Storytelling and the Scottish independence referendum
A conversation with a Glasgow taxi driver today got me thinking again about the Scottish independence referendum, looming close now in September. I'd been interested a couple of months ago by the very different types of message each side of the debate were putting out.
It seemed to me that Alex Salmond and the Yes campaign were seeking to tell a compelling story of an independent Scotland free from the constraints of Westminster, looking to stir nationalist pride and give voters confidence in this image of the future. The response from the No campaign was centring around the rather drier, and less inspiring, legalities of keeping the pound and remaining a member of the European Union.
Chris Deerin, of the Scottish Daily Mail, says it well: “Those seeking to save the UK have spent too much time pointing out the pitfalls of independence, and not enough creating a compelling, optimistic case for staying in the Union.”

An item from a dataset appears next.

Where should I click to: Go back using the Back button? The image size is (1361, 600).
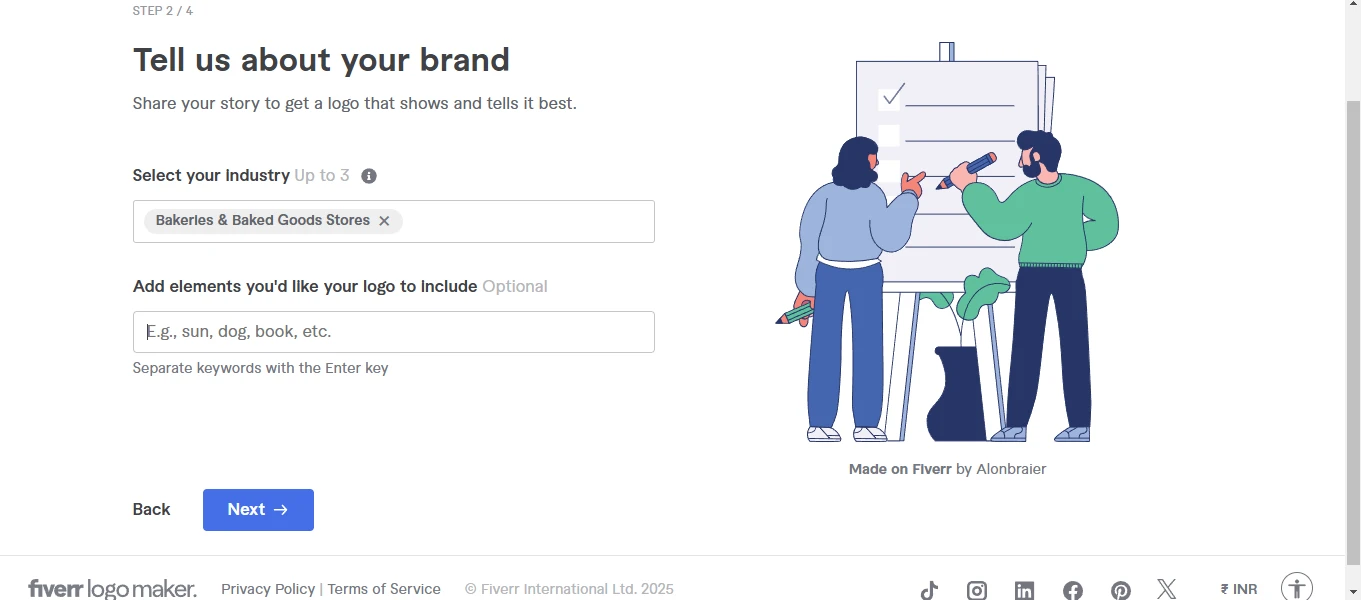tap(151, 510)
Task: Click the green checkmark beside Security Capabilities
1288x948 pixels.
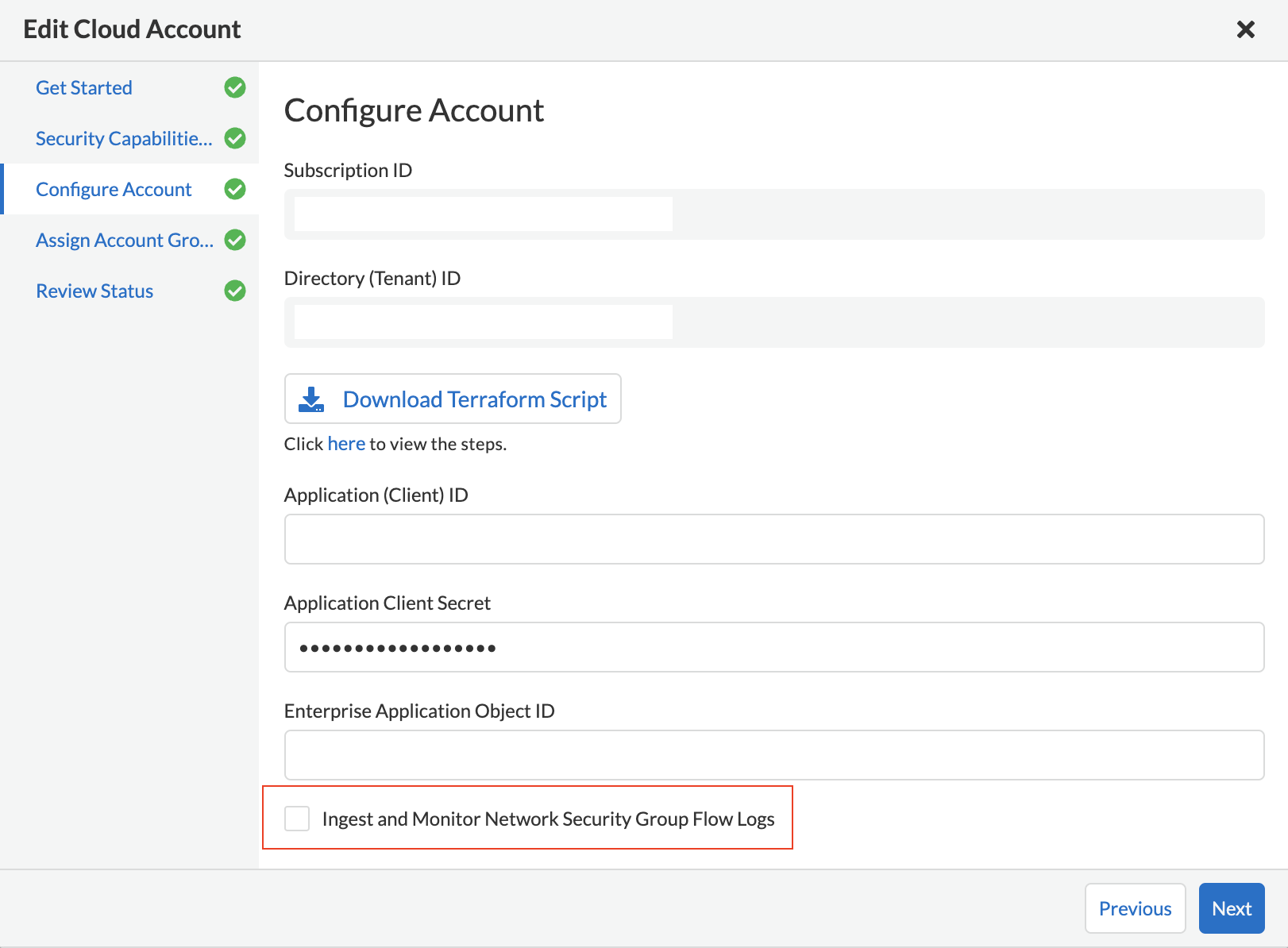Action: click(235, 138)
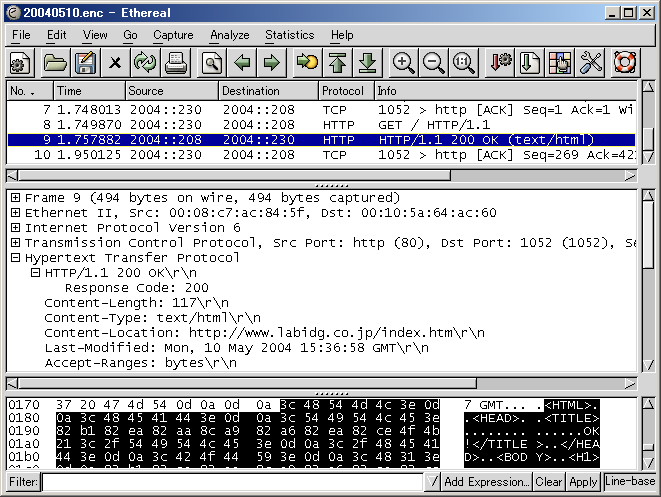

This isn't to say that those tangible issues aren't at the very heart of the debate. My taxi driver worried about the businesses that would move their HQs to England, the cost of building 27 border checkpoints and the 20 years of debt the whole process would create. But rational arguments on their own rarely win the day. People defer to their emotions and instincts when it comes to making decisions, and there's nothing like a compelling story to stir those emotions. Polls seem to be support this point, with the Yes campaign rising steadily 7 points since the start of 2014.
So this vote isn't being won on the relative strength of each side of the rational debate. Rather it's about the power of the stories that can be crafted, and the vigour with which they're told. Chris Deerin in his article congratulates the Yes campaign for casting the referendum as a “battle of values – the caring vs the selfish”, while longing for the No team to remind us that “we inhabitants of these islands are the same people.”
The Storytellers wouldn't want to enter the debate, of course, but for the sake of balance we do look forward to hearing the stories that the No campaign can tell of benefits of the Union. Roll on 18th September!